Il primo step è raggiungere la Bocchetta della Moanda. Dal parcheggio di San Giuseppe, imbocco la strada asfaltata a sinistra (indicazioni Val Nonai) per seguirla fino al suo termine. Superato il ponte, da qui in avanti su sentiero, arrivo al limitare dell’Alpe Nonai, oltre le cui baite riattraverso il torrente. Proseguo sul fianco boscoso della Munca di Nonai fino ai ruderi dell’Alpe Prato della Moanda e continuo a monte dell’alpe contornando quasi in piano una dorsale rocciosa per poi riprendere la salita. Giungo così nei pressi degli alpeggi della Moanda, posti sotto l’incombente parete del Dosso Grinner: l’Alpe Ratei, che si lascia sulla sinistra e l’Alpe La Piana, oltre il torrente. In questo punto si chiuderà l’anello al ritorno, in quanto un sentiero da qui sale al Passo del Vallarolo. Avanzo invece a sinistra di queste ultime baite sul ripido pascolo, raggiungendo in breve l’Alpe Balma, ultimo alpeggio della valle, caratterizzata da alcuni locali ricavati nella roccia. Superato un enorme masso e risaliti gli ultimi ripidi pendii erbosi, arrivo alla Bocchetta della Moanda, stretto intaglio tra il Monte Tagliaferro e la Cima Carnera. La vista sul Rosa, magnifica, appare improvvisamente, così come l’imponente massiccio del Corno Bianco e satelliti, con l’abitato di Alagna mille metri più sotto. Dopo una breve pausa, proseguo a destra in direzione nord su sentiero obbligato, esposto e scosceso in più punti e in parte facilitato da corde nell’ultimo tratto che precede il passo. Il ghiaccio presente in prossimità dei tratti attrezzati mi costringe a procedere con prudenza e, iniziando a pestare neve intorno ai 2700 m, raggiungo l’aereo Passo del Gatto, depressione tra il Dosso Grinner a sud e le propaggini alte del Tagliaferro, oggi in veste invernale. Verso NW, seguo il sentiero che taglia il ripido fianco della montagna sotto lo sguardo impassibile di una colonia di stambecchi e raggiungo la cresta S di rocce frantumate e sassi che mi porta alla vetta con l’aiuto dei segnavia che spuntano dalla neve.

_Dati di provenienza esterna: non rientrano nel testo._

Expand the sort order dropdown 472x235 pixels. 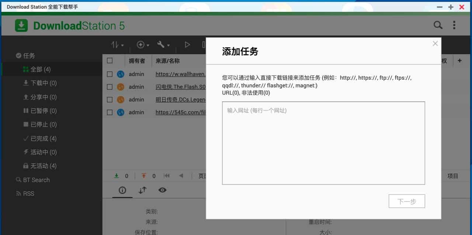coord(118,45)
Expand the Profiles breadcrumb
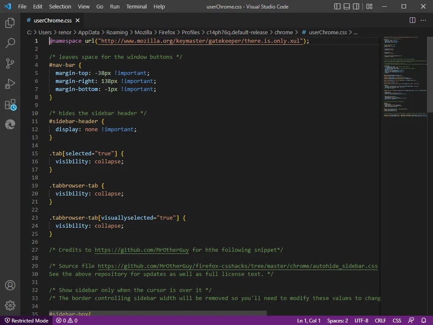Image resolution: width=433 pixels, height=325 pixels. tap(191, 32)

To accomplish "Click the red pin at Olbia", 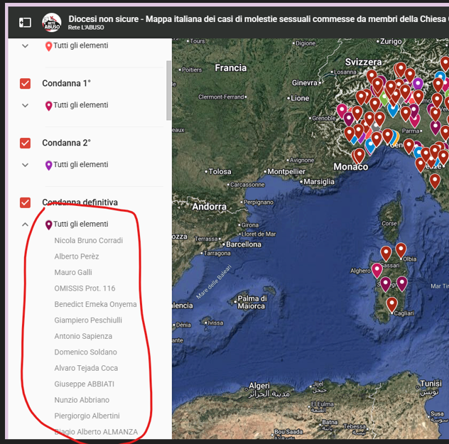I will click(x=401, y=249).
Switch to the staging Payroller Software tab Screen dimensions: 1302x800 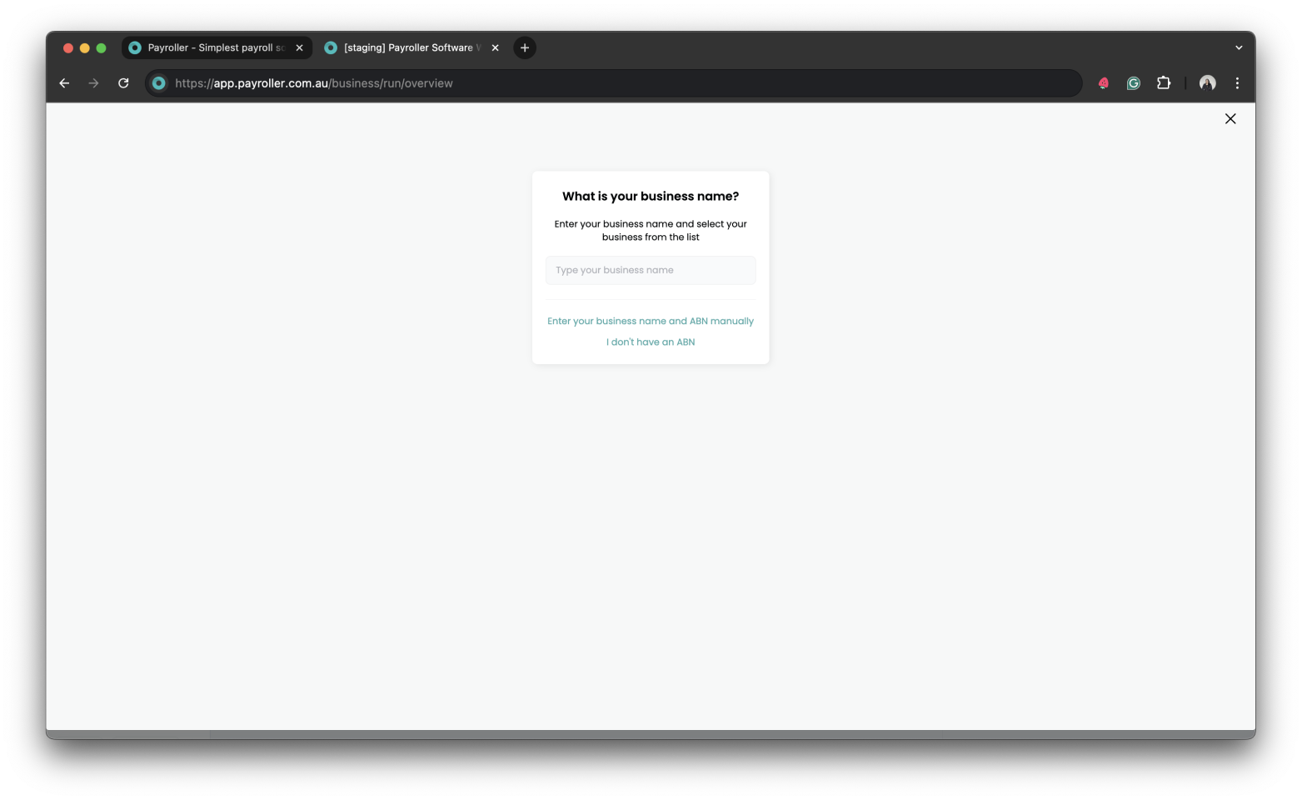point(408,48)
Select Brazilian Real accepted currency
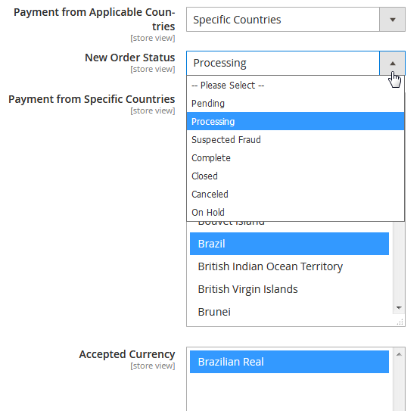 click(289, 362)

Panorama grandioso: il Monte Rosa è proprio di fronte, dall’altro lato si dominano le pianure lombarda e piemontese e in lontananza spunta anche il Monte Bianco. La neve fresca ammanta la cima e Il vento soffia insistente, donando all’ambiente un’impronta più severa; la solitudine che si percepisce è totale.
Tornato al Passo del Gatto, faccio una sosta prima della discesa al Passo del Vallarolo che è forse il tratto, vista la ripidità, che più mi preoccupa per la possibile presenza di ghiaccio. Tutto fila liscio e nel giro di tre quarti d’ora sono al passo. Altra pausa al tepore del sole, stavolta più lunga con pisolino annesso, e inizio quindi ad abbassarmi tra i camosci in fuga all’Alpe La Piana, dove l’anello si chiude. Senza storia il rientro a San Giuseppe che avviene in completa serenità nella calante luce crepuscolare.